Abortion Access in Guam: Contending with Colonialism & its Devastating Consequences post-Dobbs
November 30, 2022
Four years ago, Guam’s last surgical abortion provider retired. Since 2018, no one else has taken their place. People seeking abortions are left with few options: they can receive abortifacients by mail, or, if a medication abortion is impossible, they can travel to Hawai‘i if they have the means to do so. Whatever option they choose, people seeking abortions in Guam must contend with its 13-week abortion ban in almost all situations. Post-Dobbs, abortion access in Guam will almost certainly get even worse.
Cecille Joan Avila argues that this bleak future is largely due to Guam’s status as a U.S. territory. First, Guam’s residents, including those who are pro-choice, have essentially zero meaningful representation of their interests in the government that is holding them and their land captive to its political whims.
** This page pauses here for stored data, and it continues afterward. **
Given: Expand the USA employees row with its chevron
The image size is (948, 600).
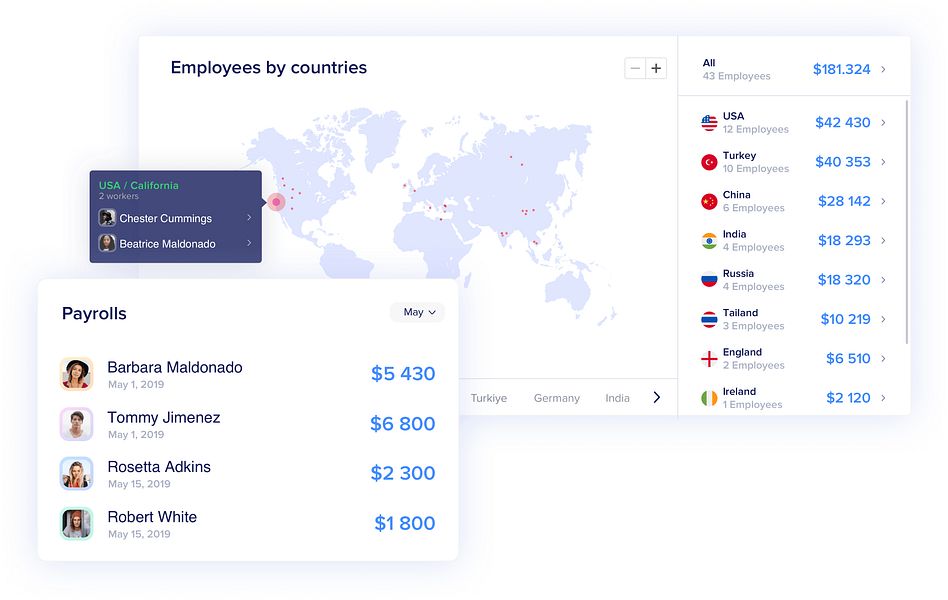Looking at the screenshot, I should (882, 122).
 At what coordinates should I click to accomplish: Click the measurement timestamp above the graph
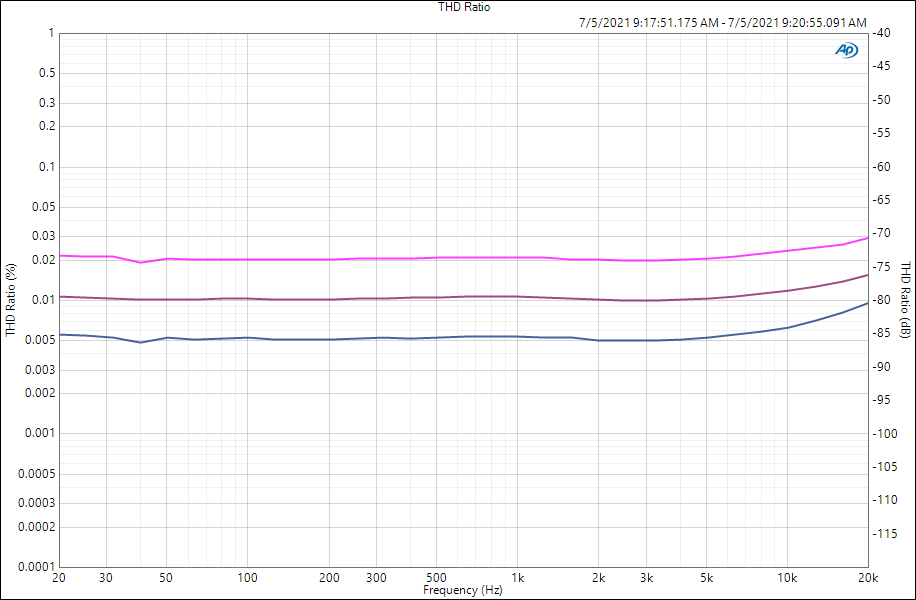[722, 22]
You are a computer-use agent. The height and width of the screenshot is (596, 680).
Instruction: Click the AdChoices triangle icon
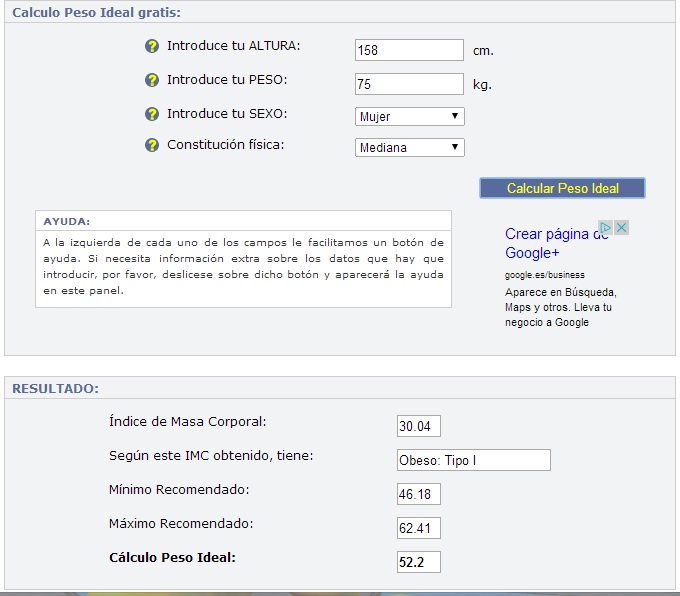(605, 227)
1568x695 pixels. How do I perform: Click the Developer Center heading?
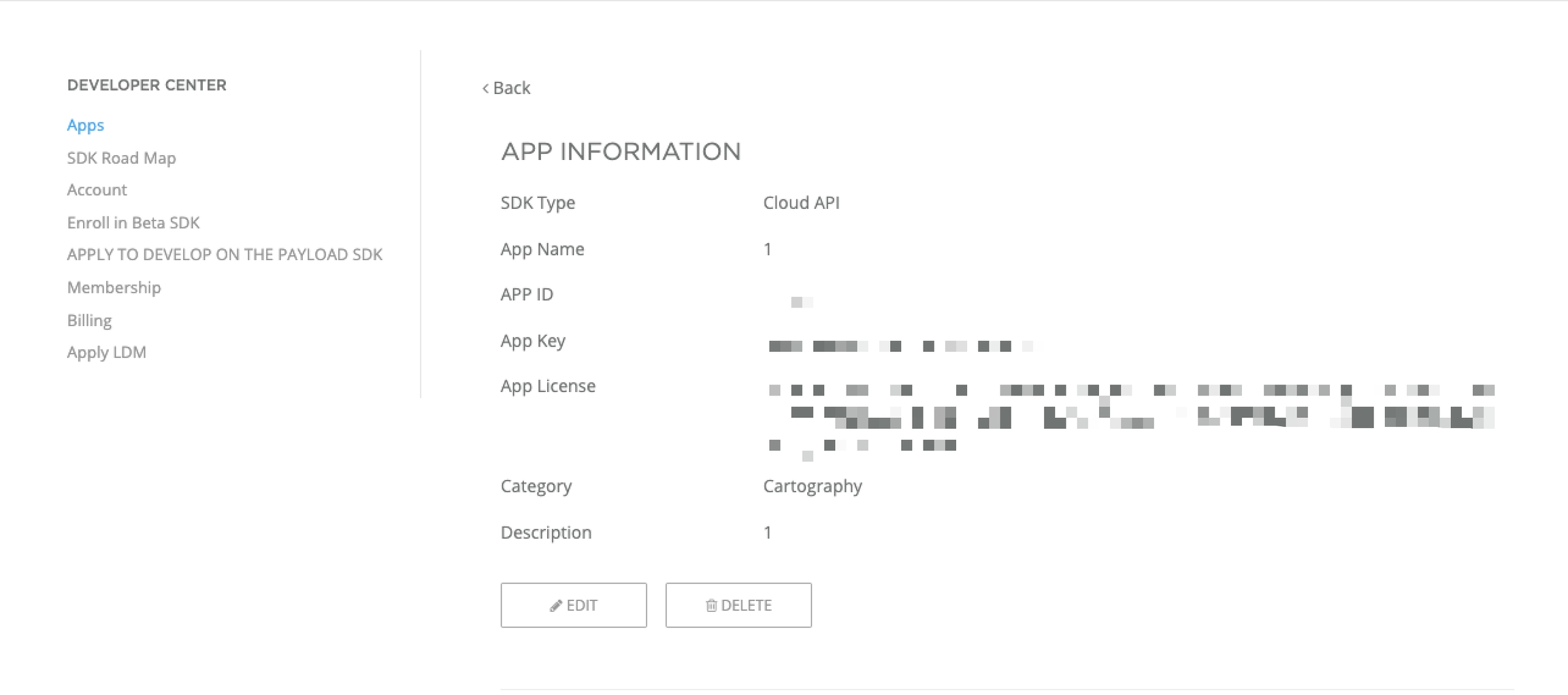pos(146,85)
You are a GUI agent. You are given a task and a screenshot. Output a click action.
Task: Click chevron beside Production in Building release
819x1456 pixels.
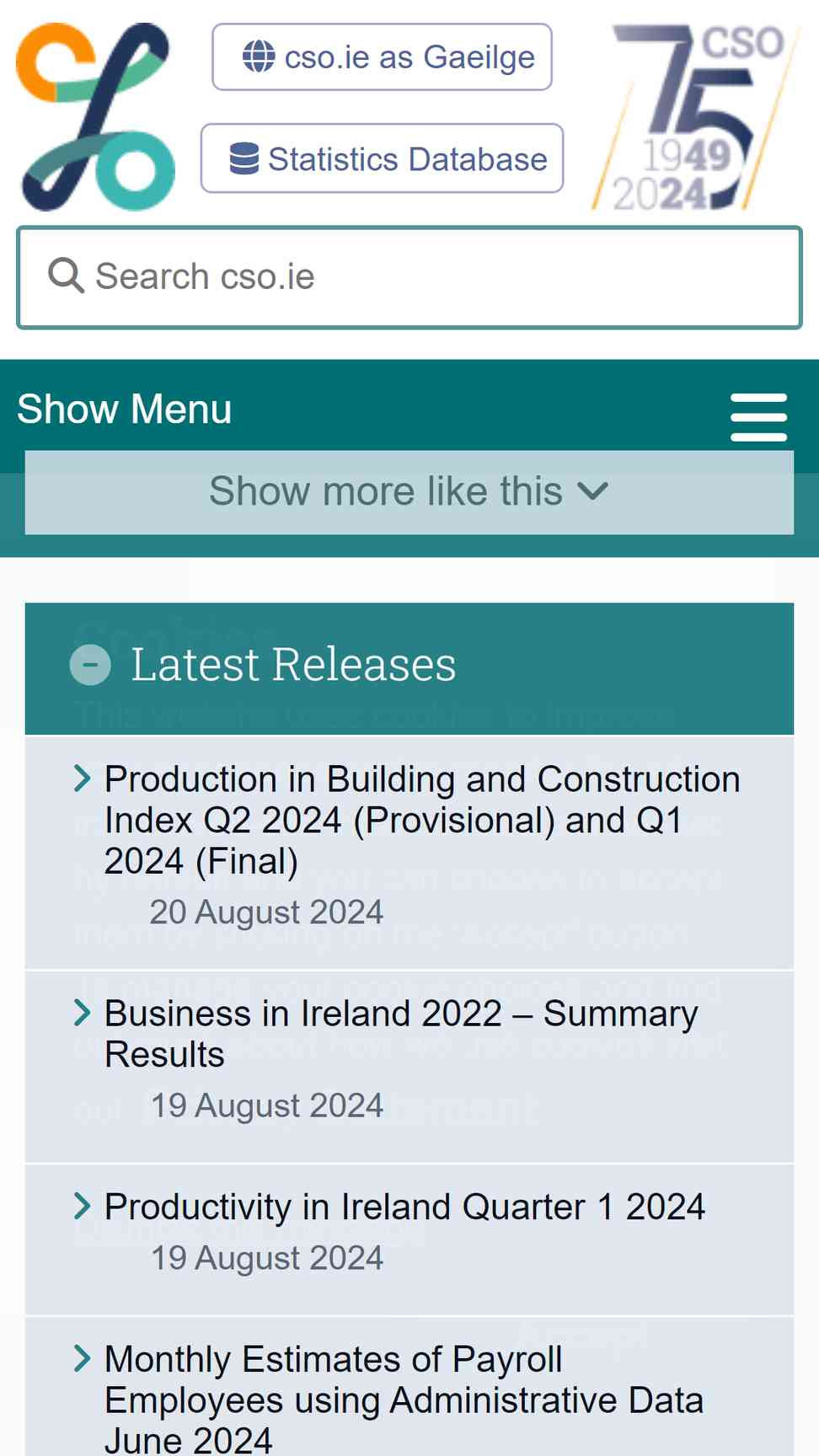(x=82, y=779)
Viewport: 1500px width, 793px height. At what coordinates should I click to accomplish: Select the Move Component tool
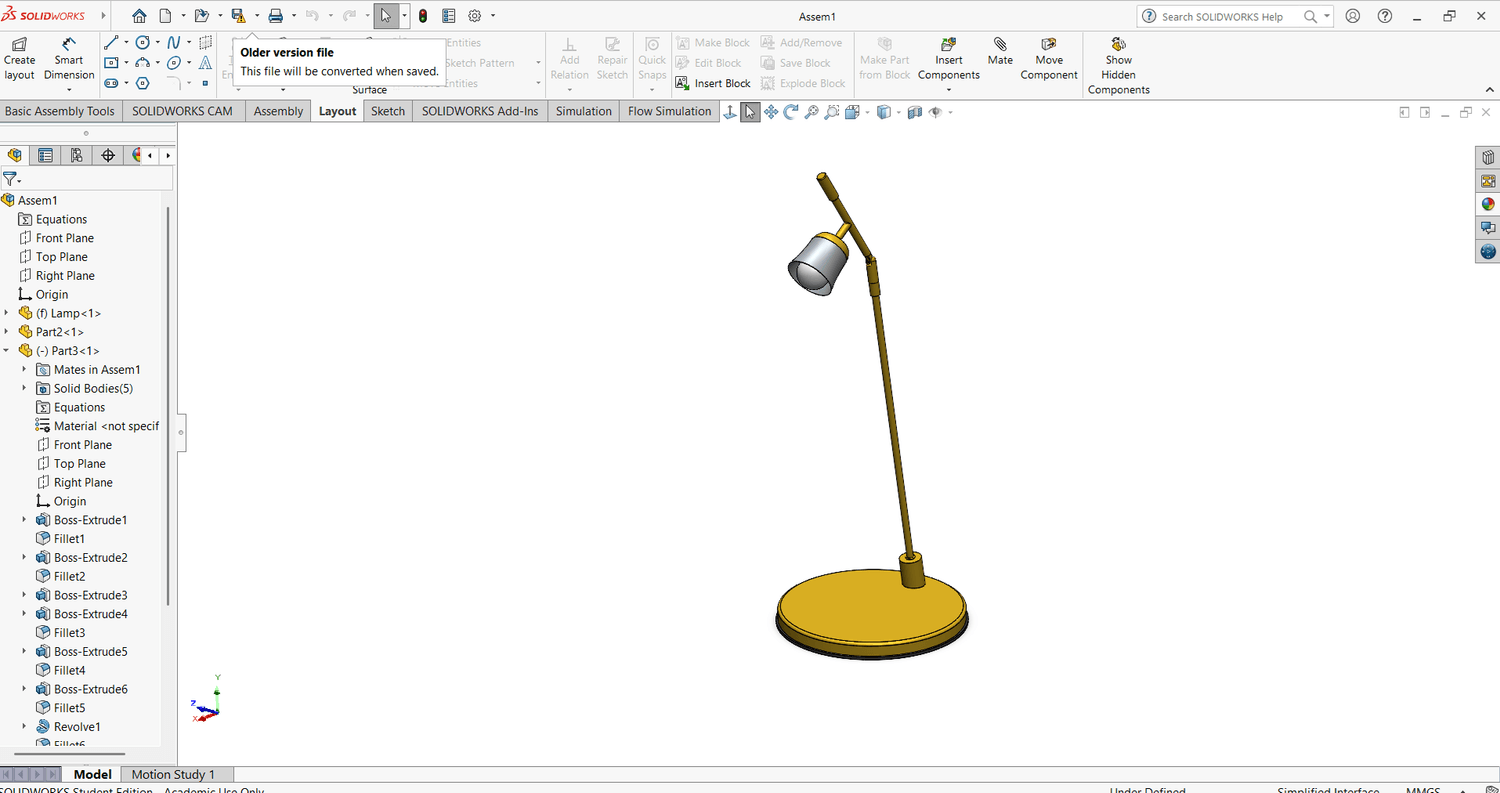(x=1048, y=52)
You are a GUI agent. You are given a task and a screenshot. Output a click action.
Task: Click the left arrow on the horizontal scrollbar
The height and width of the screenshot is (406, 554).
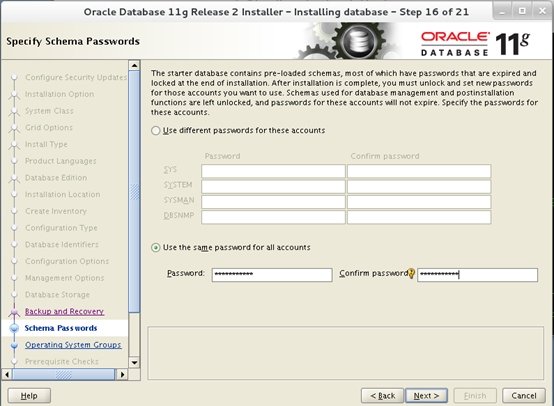[7, 374]
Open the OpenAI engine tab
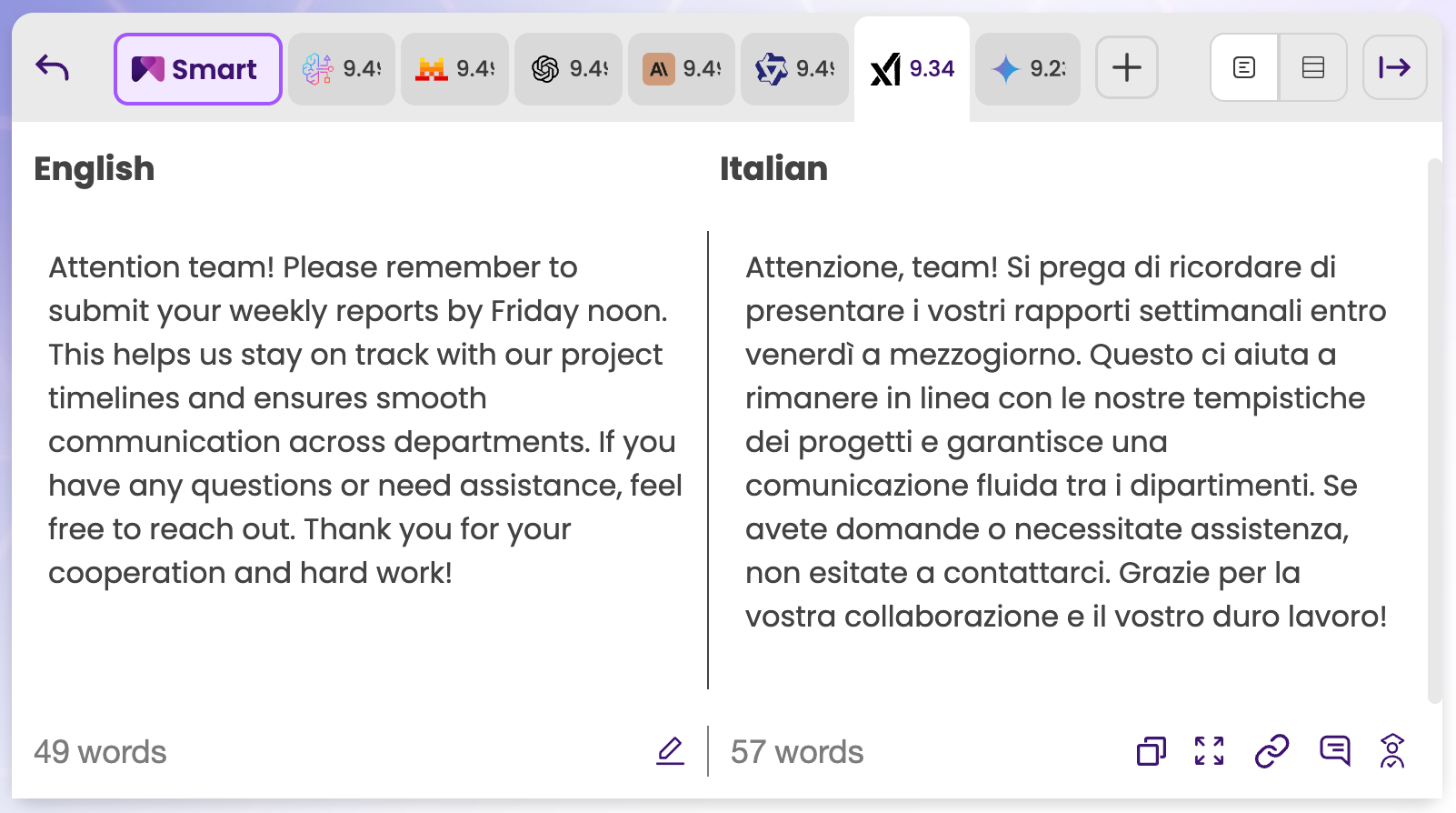1456x813 pixels. pyautogui.click(x=568, y=69)
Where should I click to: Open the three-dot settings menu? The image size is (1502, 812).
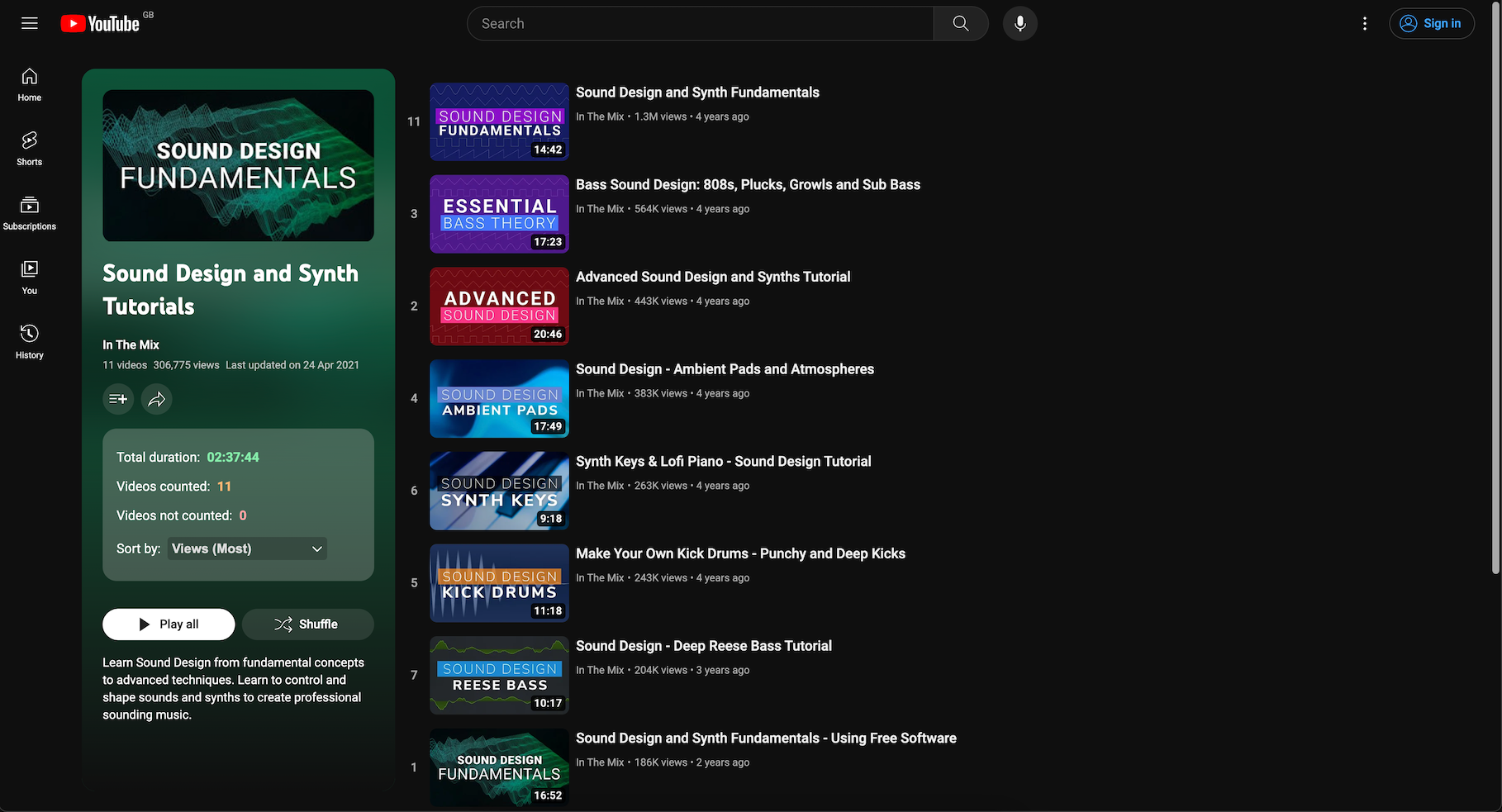click(x=1364, y=24)
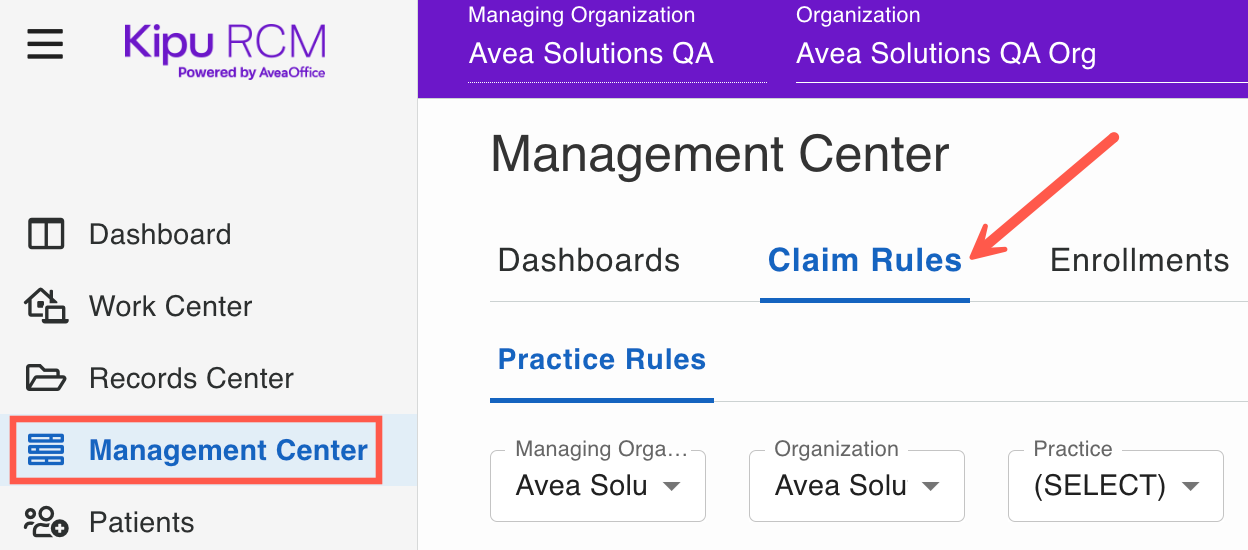Viewport: 1248px width, 550px height.
Task: Click the Management Center server icon
Action: (46, 450)
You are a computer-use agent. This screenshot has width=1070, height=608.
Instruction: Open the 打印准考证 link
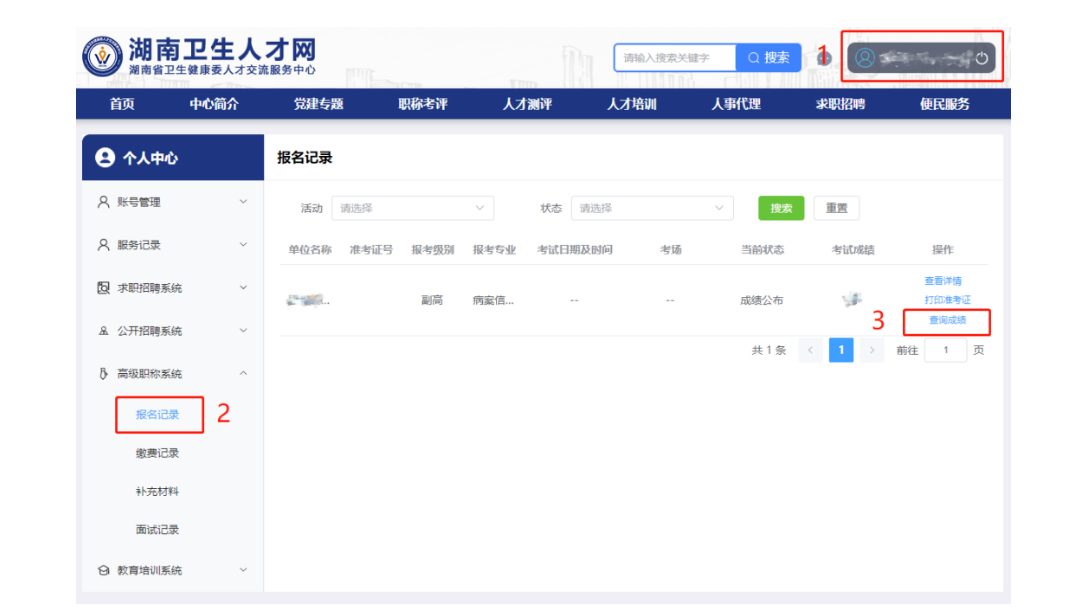click(946, 300)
The U.S. government’s violent colonization of Guam has created a situation where residents are technically on “American soil.” As an unincorporated territory, Guam is subject to the plenary power of Congress, meaning that Congress can legislate directly for Guam or establish a government there, under congressional control. Guam’s residents lack full American citizenship, cannot vote in presidential elections, and their representative to Congress cannot vote at all. The only potential source of protection for abortion would be statutory, and the Center for Reproductive Rights believes such legislation is unlikely. While enduring this profoundly disturbing and ongoing colonial project, Guam’s residents have been fighting for independence or for statehood, but at present remain part of a U.S. territory.
Second, Avila notes that Guam’s residents—who face unique abortion access barriers and who are subjected to a government that does not represent or care for them—are often forgotten in U.S. organizing efforts to support folks in accessing abortions. Specifically, Guam has not received the influx of funds experienced by some abortion providers and reproductive justice groups in the U.S. (It bears mentioning that the funds organizations in Guam can apply for are extremely limited because as a territory, it is not officially part of the U.S., nor is it viewed as an international entity.)
The U.S. colonization of Guam has violated and continues to violate human rights, including interfering with the right to abortion. We at the Woodhull Freedom Foundation proudly join Avila in firmly believing that everyone, no matter where they live, should have access to abortion, which is inextricable from our right to sexual freedom.